ところが、この究極手術を受けても「昔ほど一気には食べられないが、3回で食べていた量を6回に分けて食べればいいってことを、俺は学んでしまったのさ」と語り、リバウンドして半年で10キロ太った人もいる。

■肥満棺桶からセックスまで
他にもさまざまな肥満カルチャーが紹介されている。
・肥満者の柩を専門に作る会社「ゴリアテ・カスケット社」の最大137センチ×244センチのスーパー・サイズ棺桶
・オール・デブのシンクロナイズド・スイミング・チーム「太った身体は浮きやすいから、実はシンクロ向きなんです。
反対に、難しいのは沈むことかな(笑)」
・肥満者の旅行必須アイテム「シートベルト・エクステンダー」(シートベルトにつなげて、シートベルトを延ばす道具)

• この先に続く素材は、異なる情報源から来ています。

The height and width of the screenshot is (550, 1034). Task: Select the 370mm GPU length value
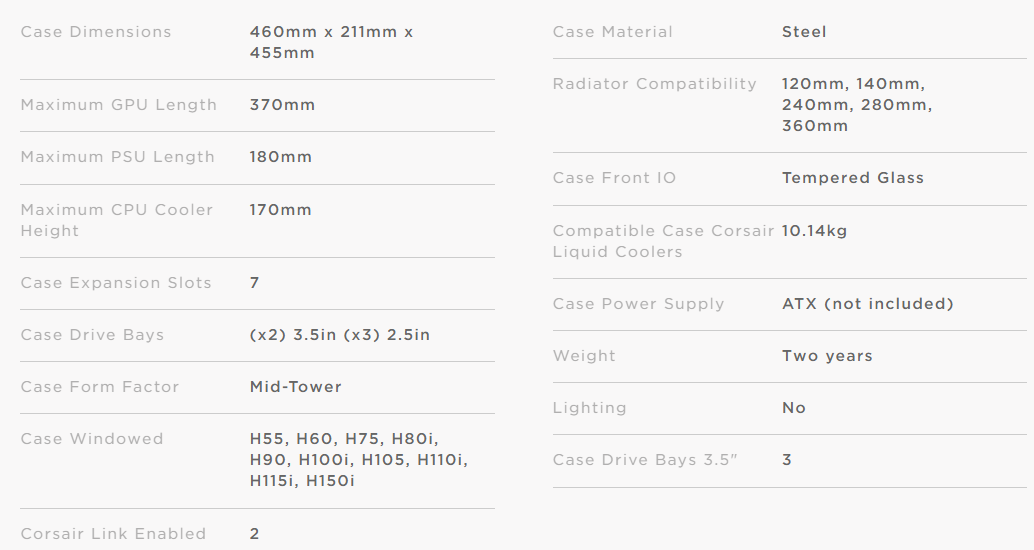[x=282, y=105]
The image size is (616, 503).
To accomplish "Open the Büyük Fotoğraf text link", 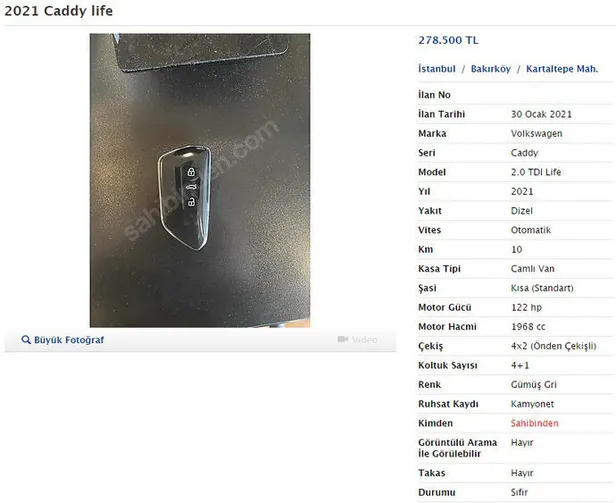I will point(69,340).
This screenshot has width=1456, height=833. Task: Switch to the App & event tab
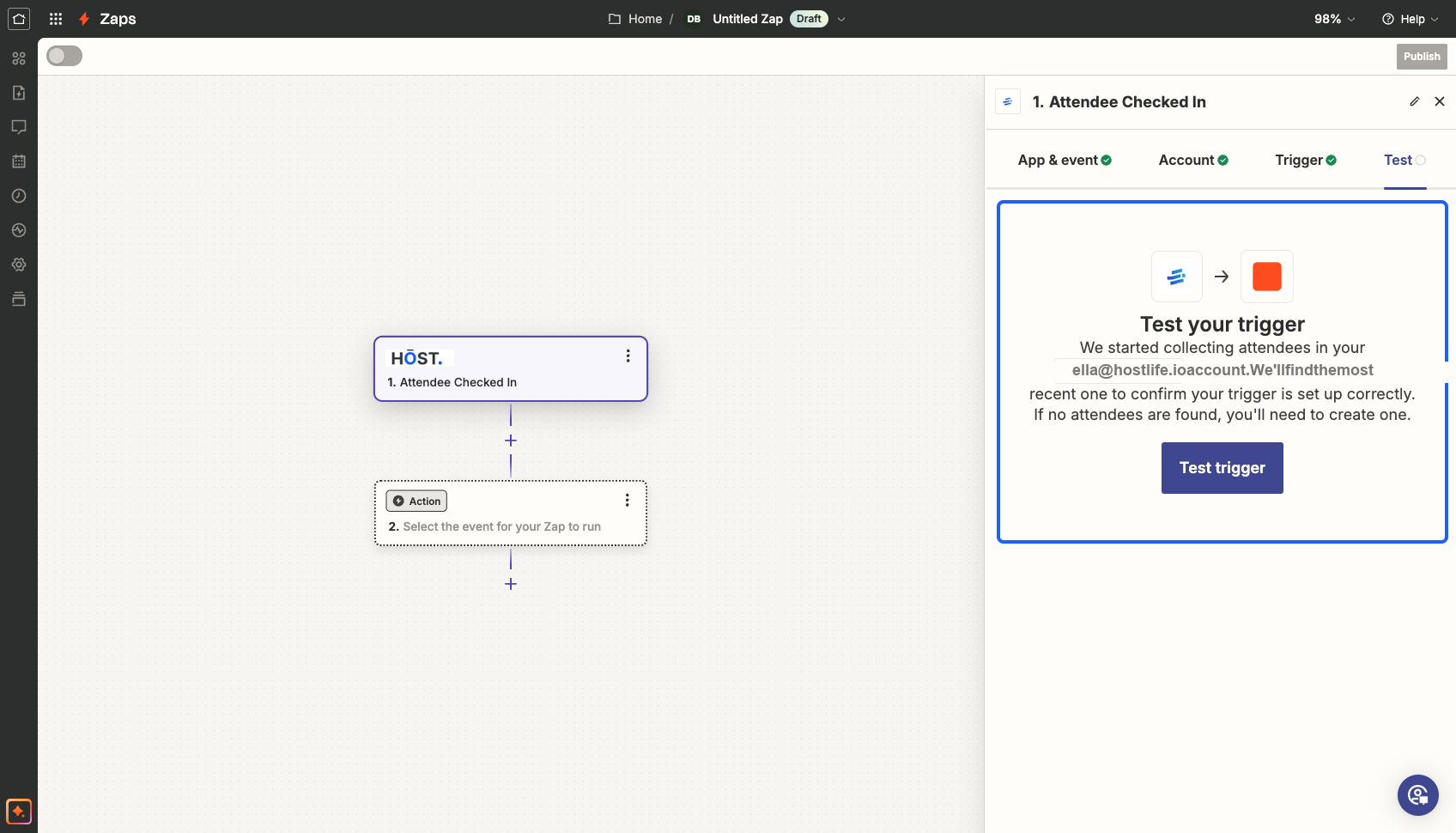click(x=1065, y=160)
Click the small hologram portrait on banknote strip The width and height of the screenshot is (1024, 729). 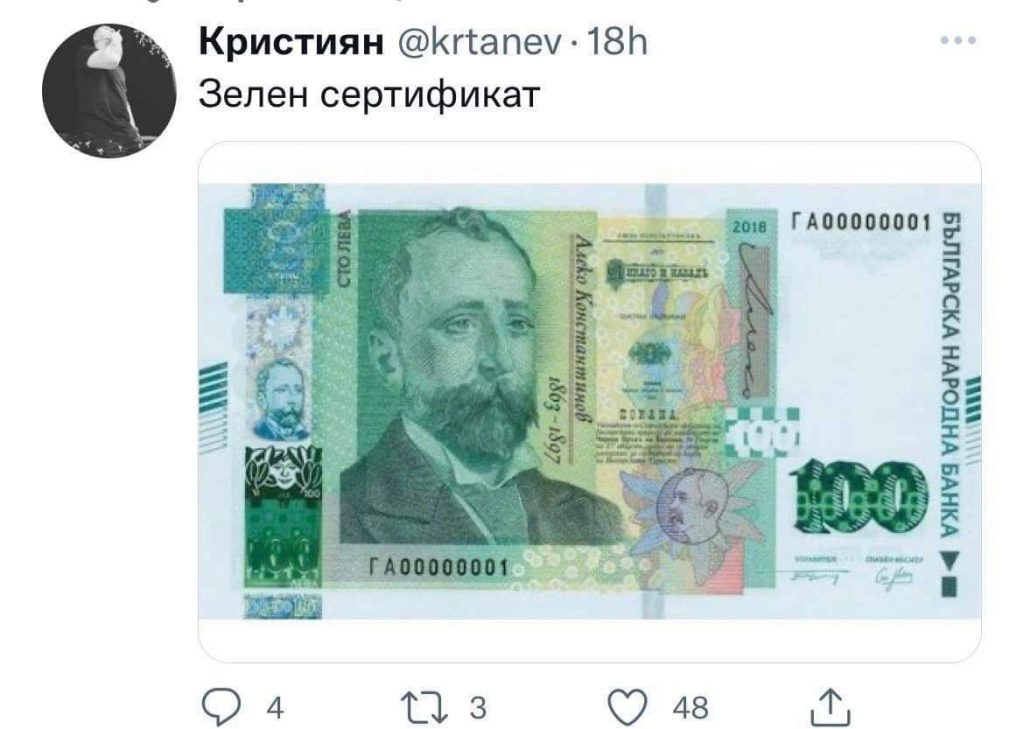coord(280,398)
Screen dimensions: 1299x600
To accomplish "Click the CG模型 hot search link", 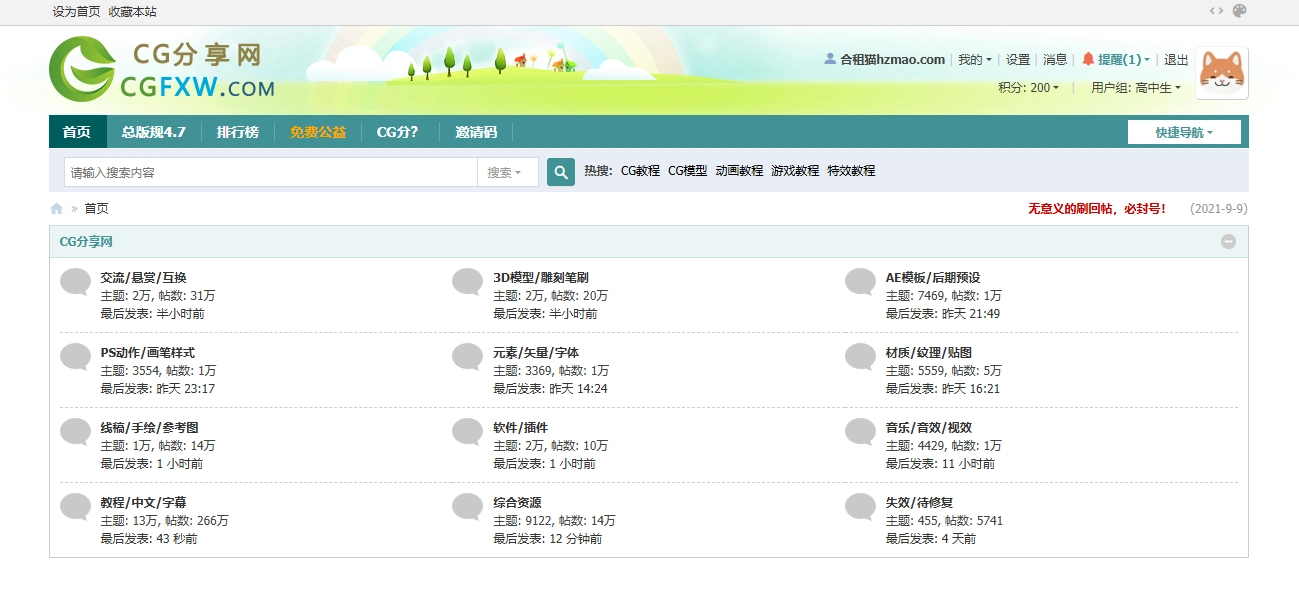I will coord(687,171).
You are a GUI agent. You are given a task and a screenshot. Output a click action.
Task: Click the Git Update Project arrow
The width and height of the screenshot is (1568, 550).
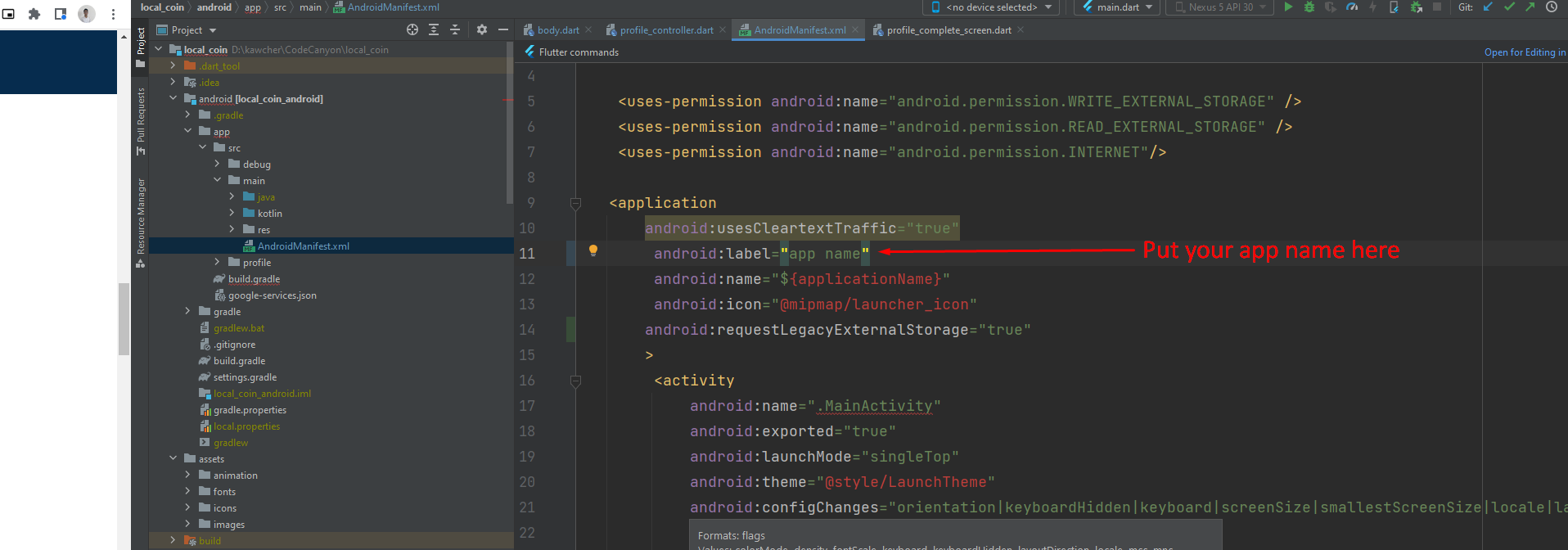coord(1488,7)
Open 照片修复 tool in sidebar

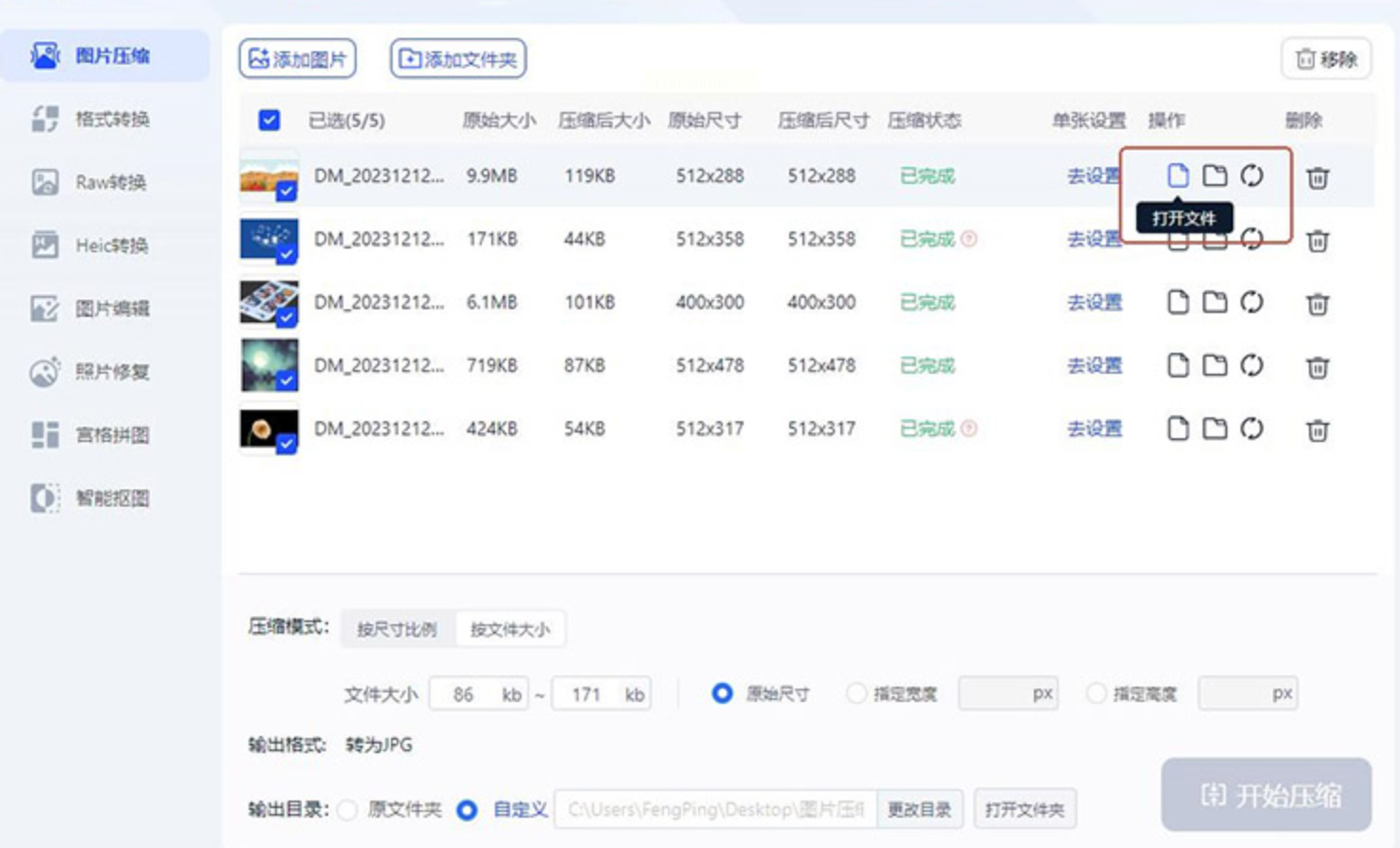112,372
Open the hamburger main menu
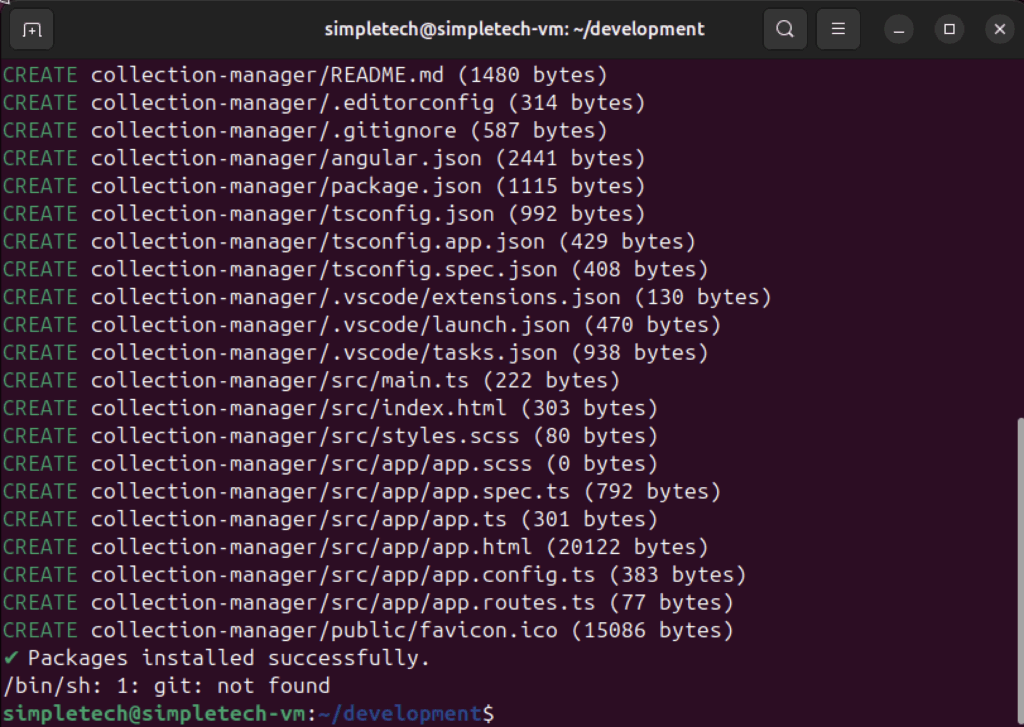This screenshot has width=1024, height=727. (x=838, y=30)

・肥満に関するワークショップやセミナーが次々と開かれる肥満者擁護団体NAAFAのコンベンション
・肥満と性の歴史や、肥満者用のテクニック、ショップリストも掲載した本『Big Big Love』

■ダイエットの真実
『アメリカン・スーパー・ダイエット』を読むと、アメリカと肥満に対する見方が変わってくる。ひとは何故ふとるのか。ふとるような環境がどうしてできてしまうのか。太らせる経済と痩せさせる経済「肥満経済」がどんどん成長している現状って、いったい何なんだろう?
最後に、『アメリカン・スーパー・ダイエット』から、米連邦取引委員会の消費者への忠告を孫引きする。
◇好きな物をいくら食べても痩せられる。
◇生涯2度とダイエットをする必要がない。
◇30日間で15キロ減量できる。
◇誰でも痩せられる。
これらの宣伝文句は現実的ではないので、惑わされないようにしましょう。